As Meh’Lindi gazed at a nursery area, she wondered how many of the deadly, infected children she might need to kill before she could leave this place.

If the patriarch – in the wisdom of its alien glands – had chosen to tolerate her presence, the quasihuman magus retained an edge of scepticism.

‘Most welcome refugee from far planet,’ he said, ‘how being speaking Sabulorbish so readily?’ He stroked one of the butterflies – of saffron and turquoise hue – upon his knobbly forehead, as if deep in thought.

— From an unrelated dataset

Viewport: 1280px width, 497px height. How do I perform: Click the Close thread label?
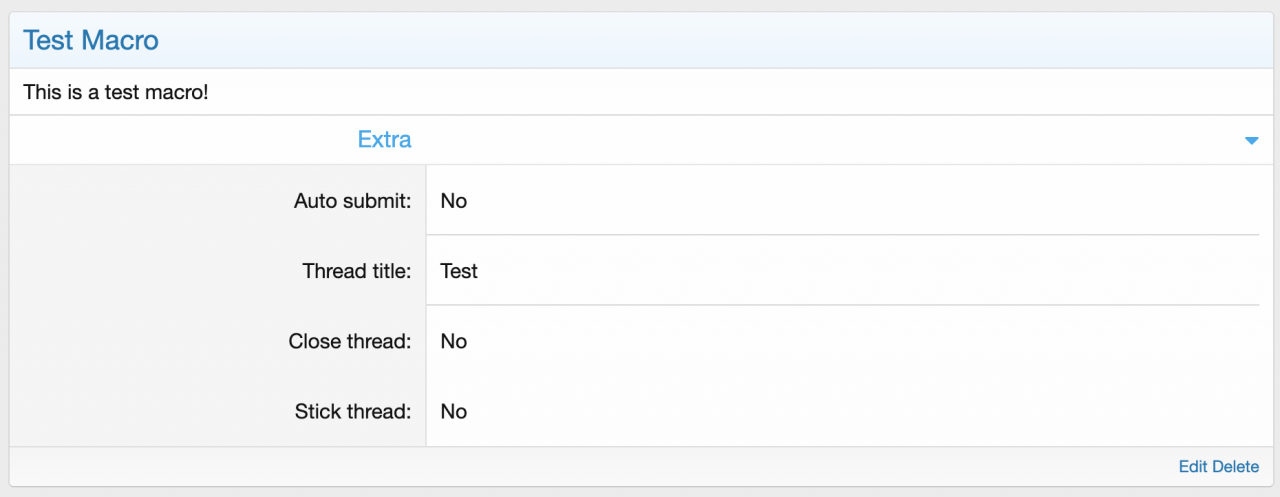[x=350, y=341]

‘After hiding on ship? After skulking in city? What opportunity of learning? Seeming remarkable to me! Knowing of the plurality of languages in the galaxy. Many worlds; many lingos and dialects, hmm?’

The magus was sufficiently persuaded by her body; that passed muster. How could he disbelieve the evidence of the hybrid body that he saw before him? He could not. Yet he had come up with a question which she had hardly expected from a fanatic posing as high priest of a somewhat dodgy provincial cult devoted to miraculous Imperial fingernails.